En termes simples les armoiries de la République renvoient à l’ensemble des signes et symboles du pays ainsi que sa devise. Le constat que l’on fait est que peu d’administrations et d’écoles se préoccupent, par exemple, de la levée des couleurs chaque matin. Et si elles le font, les personnes présentes n’ont pas d’attitude conséquente au moment où les couleurs sont hissées.

Aussi doit-on se poser la question suivante : est-ce par méconnaissance de ce que sont les armoiries de la République ou par manque de respect volontaire envers ces dernières ? La réponse immédiate à cette question est que la signification de ces armoiries n’est pas connue de tous faute de vulgarisation.

Tenez ! Posez les trois questions suivantes à des citoyens pris au hasard dans au moins quatre départements du pays sur la signification des couleurs du drapeau national. Quelques-uns seulement répondront bien à ces questions.

Il est vrai que le vert du drapeau évoque l’espérance dans l’avenir économique et social, le jaune exprime la volonté d’union et l’hospitalité légendaire du Congo, le rouge signifiant le courage et l’ardeur du peuple congolais parmi les Nations du monde.




Mais que dire des dimensions du drapeau par exemple ? Sa longueur est fixée à 1m80, sa largeur à 1m20, ses côtés triangles à 1m20, sa bande jaune à 0m60, le triangle vert étant du côté de la hampe.La devise « Unité-Travail-Progrès» ne devrait pas être récité mécaniquement par les citoyens car elle nécessite une pénétration compréhensive.

Le Congo est un et indivisible ; tous les Congolais doivent s’aimer et travailler la main dans la main ; l’Unité demande l’amour, la compréhension mutuelle et la fraternité. En ce qui concerne le travail, c’est par lui qu’une personne ou l’État se libère; le travail permet donc de mettre en valeur les richesses du pays et c’est grâce à lui que l’homme se procure les biens, les services, le bien-être. Quant au Progrès, c’est le fait que dans l’unité et par le travail, le pays est appelé à se développer en créant des emplois et en assurant le bien-être de la population.

Et l’hymne national ? C’est le chant national officiel adopté par la Loi constitutionnelle n°10 du 21 novembre 1959. Le premier couplet chante la liberté, le second exprime l’attachement à l’unité et la foi en l’avenir, tandis que le troisième exprime la détermination des Congolais pour la défense de leur drapeau. Le refrain, quant à lui, met l’accent sur la devise de la République à savoir : Unité-Travail-Progrès.

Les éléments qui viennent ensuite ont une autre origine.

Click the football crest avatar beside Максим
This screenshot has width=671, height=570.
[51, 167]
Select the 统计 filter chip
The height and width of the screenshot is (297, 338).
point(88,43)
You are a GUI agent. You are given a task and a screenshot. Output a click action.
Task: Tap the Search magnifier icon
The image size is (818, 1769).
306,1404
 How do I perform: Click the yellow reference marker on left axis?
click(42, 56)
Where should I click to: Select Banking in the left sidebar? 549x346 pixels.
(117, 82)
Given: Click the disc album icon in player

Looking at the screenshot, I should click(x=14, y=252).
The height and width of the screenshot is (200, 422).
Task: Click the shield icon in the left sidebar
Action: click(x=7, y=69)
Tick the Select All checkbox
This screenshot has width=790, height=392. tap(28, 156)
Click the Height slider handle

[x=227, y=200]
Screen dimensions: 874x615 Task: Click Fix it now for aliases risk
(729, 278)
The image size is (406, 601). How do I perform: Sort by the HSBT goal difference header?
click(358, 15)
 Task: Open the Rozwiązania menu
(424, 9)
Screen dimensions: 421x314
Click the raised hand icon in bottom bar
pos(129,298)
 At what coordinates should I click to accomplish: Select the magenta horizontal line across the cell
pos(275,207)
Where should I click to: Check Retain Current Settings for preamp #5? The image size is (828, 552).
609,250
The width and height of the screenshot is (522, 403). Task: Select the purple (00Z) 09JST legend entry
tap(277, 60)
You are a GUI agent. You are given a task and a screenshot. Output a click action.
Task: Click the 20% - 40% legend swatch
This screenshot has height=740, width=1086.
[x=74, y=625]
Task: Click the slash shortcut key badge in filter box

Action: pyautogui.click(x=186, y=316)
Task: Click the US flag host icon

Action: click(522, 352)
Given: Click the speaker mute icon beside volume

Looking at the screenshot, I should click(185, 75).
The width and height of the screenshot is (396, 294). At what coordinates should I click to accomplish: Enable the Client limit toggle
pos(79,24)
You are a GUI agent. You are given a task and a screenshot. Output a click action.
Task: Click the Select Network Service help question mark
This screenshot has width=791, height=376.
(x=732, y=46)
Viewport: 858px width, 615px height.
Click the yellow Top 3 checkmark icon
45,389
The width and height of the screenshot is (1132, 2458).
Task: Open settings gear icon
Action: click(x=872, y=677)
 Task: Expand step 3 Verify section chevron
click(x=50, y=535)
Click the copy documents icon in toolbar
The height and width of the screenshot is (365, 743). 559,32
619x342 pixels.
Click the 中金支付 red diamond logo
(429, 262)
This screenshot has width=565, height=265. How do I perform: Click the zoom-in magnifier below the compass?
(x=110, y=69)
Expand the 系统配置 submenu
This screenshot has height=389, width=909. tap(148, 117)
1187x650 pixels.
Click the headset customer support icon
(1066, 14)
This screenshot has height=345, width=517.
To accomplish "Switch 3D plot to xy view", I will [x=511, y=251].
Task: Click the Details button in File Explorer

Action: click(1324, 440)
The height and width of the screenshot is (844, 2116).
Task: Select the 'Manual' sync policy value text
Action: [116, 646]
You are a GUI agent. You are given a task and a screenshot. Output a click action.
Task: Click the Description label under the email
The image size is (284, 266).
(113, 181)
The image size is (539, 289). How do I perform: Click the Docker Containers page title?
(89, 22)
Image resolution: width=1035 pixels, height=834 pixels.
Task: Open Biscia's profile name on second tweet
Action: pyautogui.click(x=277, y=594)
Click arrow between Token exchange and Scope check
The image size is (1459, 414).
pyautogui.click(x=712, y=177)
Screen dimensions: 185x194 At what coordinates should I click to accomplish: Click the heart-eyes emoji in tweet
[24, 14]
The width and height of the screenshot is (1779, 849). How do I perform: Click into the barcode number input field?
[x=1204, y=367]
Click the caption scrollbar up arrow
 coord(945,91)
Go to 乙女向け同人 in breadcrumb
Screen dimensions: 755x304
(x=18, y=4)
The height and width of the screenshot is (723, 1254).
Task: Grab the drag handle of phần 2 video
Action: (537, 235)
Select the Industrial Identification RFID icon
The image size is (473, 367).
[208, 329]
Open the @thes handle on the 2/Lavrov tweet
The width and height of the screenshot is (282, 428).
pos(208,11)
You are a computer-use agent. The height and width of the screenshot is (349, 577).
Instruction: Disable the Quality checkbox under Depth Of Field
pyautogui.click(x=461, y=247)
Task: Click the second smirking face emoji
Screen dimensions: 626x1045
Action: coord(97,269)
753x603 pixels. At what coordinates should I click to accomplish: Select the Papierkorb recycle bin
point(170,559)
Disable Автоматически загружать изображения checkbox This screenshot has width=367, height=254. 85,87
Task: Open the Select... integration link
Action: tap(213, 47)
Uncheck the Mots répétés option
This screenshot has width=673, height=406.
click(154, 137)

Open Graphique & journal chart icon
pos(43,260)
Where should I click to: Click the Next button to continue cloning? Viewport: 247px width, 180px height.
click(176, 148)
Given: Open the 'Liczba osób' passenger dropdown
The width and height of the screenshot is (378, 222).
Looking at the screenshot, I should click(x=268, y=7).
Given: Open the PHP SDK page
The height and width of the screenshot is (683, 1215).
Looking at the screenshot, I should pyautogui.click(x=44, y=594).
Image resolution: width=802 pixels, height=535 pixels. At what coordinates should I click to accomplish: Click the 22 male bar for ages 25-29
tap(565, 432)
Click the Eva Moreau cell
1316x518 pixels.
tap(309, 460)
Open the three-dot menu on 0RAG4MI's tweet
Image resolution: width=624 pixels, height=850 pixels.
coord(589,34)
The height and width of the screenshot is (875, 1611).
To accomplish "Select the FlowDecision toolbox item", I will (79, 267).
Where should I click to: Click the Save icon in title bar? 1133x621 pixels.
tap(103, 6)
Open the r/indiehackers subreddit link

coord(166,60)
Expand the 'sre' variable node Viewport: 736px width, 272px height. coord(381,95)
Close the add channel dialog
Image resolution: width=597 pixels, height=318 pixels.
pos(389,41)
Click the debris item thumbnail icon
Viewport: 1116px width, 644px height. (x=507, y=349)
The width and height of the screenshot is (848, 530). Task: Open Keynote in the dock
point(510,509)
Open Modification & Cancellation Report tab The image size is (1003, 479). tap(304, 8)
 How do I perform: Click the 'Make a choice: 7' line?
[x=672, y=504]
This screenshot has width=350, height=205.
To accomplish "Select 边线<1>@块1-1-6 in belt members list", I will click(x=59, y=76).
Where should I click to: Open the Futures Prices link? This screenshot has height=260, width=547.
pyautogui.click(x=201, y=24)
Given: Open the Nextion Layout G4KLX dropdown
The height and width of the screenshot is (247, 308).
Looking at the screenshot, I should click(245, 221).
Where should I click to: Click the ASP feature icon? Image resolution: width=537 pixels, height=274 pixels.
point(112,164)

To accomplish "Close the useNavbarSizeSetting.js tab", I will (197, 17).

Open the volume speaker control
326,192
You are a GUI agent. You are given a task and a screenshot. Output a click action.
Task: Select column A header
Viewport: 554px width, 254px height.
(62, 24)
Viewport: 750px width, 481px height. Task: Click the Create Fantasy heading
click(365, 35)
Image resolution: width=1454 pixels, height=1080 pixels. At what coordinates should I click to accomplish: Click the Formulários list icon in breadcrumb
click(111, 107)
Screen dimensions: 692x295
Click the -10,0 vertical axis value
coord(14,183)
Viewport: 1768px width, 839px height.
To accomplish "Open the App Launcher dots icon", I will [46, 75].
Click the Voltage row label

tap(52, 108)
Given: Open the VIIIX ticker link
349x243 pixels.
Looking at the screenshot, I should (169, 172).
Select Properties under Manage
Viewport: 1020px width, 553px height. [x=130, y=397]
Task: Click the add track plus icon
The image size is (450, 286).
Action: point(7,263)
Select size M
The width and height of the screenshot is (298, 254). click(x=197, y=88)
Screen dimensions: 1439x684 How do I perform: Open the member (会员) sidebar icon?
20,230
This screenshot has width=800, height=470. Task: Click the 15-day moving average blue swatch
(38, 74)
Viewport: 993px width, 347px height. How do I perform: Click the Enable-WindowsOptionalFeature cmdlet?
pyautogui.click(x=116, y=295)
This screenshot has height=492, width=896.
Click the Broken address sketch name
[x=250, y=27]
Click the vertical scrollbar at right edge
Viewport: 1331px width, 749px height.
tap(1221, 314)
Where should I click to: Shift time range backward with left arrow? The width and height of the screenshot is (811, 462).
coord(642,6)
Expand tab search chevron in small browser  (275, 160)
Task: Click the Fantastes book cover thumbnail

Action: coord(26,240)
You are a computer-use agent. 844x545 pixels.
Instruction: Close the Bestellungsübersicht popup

Que dire du sceau de l’État ? C’est le cachet qui certifie les actes officiels.
Certains Congolais ont perdu le sens civique. Et ce manquement, s’il n’est pas corrigé, provoque des actes inciviques de toute nature qui sont en réalité un vrai frein pour le développement que l’on souhaite. Aussi des associations spécialisées devraient-elles emboîter le pas aux structures étatiques pour le travail de vulgarisation des armoiries de la République et autres symboles.





Que tous les cycles du système éducatif, du primaire à l’Université, se préoccupent donc de l’enseignement de ces armoiries. Les notions de base comme la citoyenneté, le patriotisme, le civisme, la culture de paix, les institutions doivent être impérativement connues de tous car elles sont à la base de la bonne conduite des citoyens pour le développement harmonieux du pays.